A few months later I saw a close-up photograph of numbers tattooed on the arm of a concentration camp inmate. It triggered a memory from childhood, and suddenly I knew where I had seen such a tattoo; a tattoo that a pressed, white, short-sleeve shirt could not cover. I found myself recalibrating my assessment of the cranky old German guy at Baskin Robbins. I also experienced a wave of guilt for thinking so many unkind thoughts about this man. Here was a fellow who had probably been in his 30s during the collapse of the German economy; no wonder he was frugal. He then saw that same economic collapse bring Hitler to power. I cannot imagine what this man must have suffered and lost. I think it would have embittered me too.

I was a pretty good kid. Even so, my little group of friends and I had some childish prejudice going against this man because of his accent. Sort of like an old enemy of our fathers might be an enemy of ours too. Ironic, because this man suffered more at the hands of the Nazis than did any of our fathers who actually fought in the war. Even today I feel a lingering sense of guilt.
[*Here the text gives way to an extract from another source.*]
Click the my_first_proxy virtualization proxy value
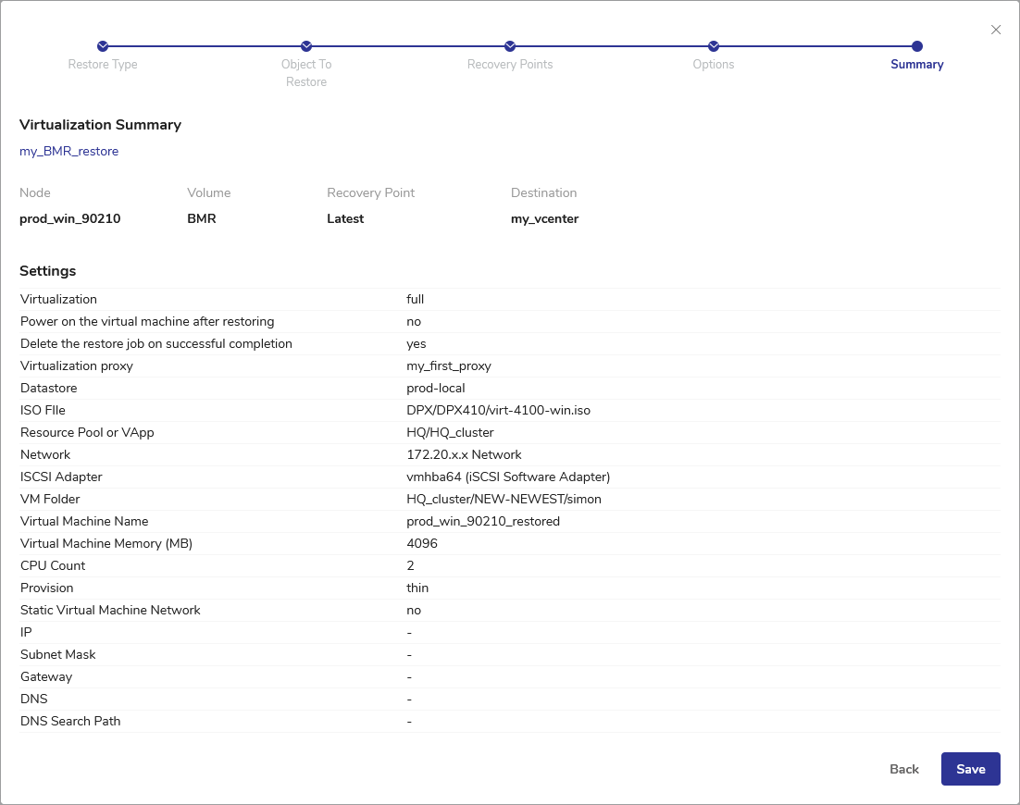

People are not necessarily what I first judge them to be; this is a lesson I continually relearn. If I had a time machine that gave me do-overs, I would go back and try to get to know this skinny old man with a temper. I am sure he had stories to tell. I might even talk him into giving me a job so I too could learn to create, without waste, tight little frozen spheres that people desired to eat on their birthday.